Transcribe all the entries that follow, leaving nothing out.

====

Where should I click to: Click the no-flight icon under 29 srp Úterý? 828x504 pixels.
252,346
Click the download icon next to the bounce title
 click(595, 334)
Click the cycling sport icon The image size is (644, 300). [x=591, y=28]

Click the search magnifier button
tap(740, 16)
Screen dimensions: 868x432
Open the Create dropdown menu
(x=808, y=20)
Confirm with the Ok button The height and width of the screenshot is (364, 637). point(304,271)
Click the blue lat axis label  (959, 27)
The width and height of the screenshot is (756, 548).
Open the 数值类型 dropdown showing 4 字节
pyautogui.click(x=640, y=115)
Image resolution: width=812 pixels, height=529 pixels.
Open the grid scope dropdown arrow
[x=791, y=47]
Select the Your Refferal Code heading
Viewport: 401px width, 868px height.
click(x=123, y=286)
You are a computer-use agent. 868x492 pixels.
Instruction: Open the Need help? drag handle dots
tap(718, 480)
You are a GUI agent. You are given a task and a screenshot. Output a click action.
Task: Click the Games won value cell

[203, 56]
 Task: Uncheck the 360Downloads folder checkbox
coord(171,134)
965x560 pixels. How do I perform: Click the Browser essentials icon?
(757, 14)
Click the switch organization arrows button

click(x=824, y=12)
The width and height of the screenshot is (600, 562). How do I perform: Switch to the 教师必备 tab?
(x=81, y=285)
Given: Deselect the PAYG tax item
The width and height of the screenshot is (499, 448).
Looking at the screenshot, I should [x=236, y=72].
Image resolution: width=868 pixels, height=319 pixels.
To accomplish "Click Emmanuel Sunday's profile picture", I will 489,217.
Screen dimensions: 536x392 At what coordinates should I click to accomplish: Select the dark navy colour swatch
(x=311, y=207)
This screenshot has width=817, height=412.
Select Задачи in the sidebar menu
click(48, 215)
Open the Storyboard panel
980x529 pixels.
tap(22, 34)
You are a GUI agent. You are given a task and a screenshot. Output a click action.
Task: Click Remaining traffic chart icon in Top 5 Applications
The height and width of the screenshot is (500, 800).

====

** REPLY **
Where should I click to: Click the no-flight icon under 29 srp Úterý? 828x504 pixels.
252,346
Click the download icon next to the bounce title
 click(595, 334)
Click the cycling sport icon The image size is (644, 300). [x=591, y=28]

Click the search magnifier button
tap(740, 16)
Screen dimensions: 868x432
Open the Create dropdown menu
(x=808, y=20)
Confirm with the Ok button The height and width of the screenshot is (364, 637). point(304,271)
Click the blue lat axis label  (959, 27)
The width and height of the screenshot is (756, 548).
Open the 数值类型 dropdown showing 4 字节
pyautogui.click(x=640, y=115)
Image resolution: width=812 pixels, height=529 pixels.
Open the grid scope dropdown arrow
[x=791, y=47]
Select the Your Refferal Code heading
Viewport: 401px width, 868px height.
click(x=123, y=286)
You are a computer-use agent. 868x492 pixels.
Instruction: Open the Need help? drag handle dots
tap(718, 480)
You are a GUI agent. You are given a task and a screenshot. Output a click action.
Task: Click the Games won value cell

[203, 56]
 Task: Uncheck the 360Downloads folder checkbox
coord(171,134)
965x560 pixels. How do I perform: Click the Browser essentials icon?
(757, 14)
Click the switch organization arrows button

click(x=824, y=12)
The width and height of the screenshot is (600, 562). How do I perform: Switch to the 教师必备 tab?
(x=81, y=285)
Given: Deselect the PAYG tax item
The width and height of the screenshot is (499, 448).
Looking at the screenshot, I should [x=236, y=72].
Image resolution: width=868 pixels, height=319 pixels.
To accomplish "Click Emmanuel Sunday's profile picture", I will 489,217.
Screen dimensions: 536x392 At what coordinates should I click to accomplish: Select the dark navy colour swatch
(x=311, y=207)
This screenshot has width=817, height=412.
Select Задачи in the sidebar menu
click(48, 215)
Open the Storyboard panel
980x529 pixels.
tap(22, 34)
You are a GUI agent. You are given a task and a screenshot. Output a click action.
Task: Click Remaining traffic chart icon in Top 5 Applications
The height and width of the screenshot is (500, 800).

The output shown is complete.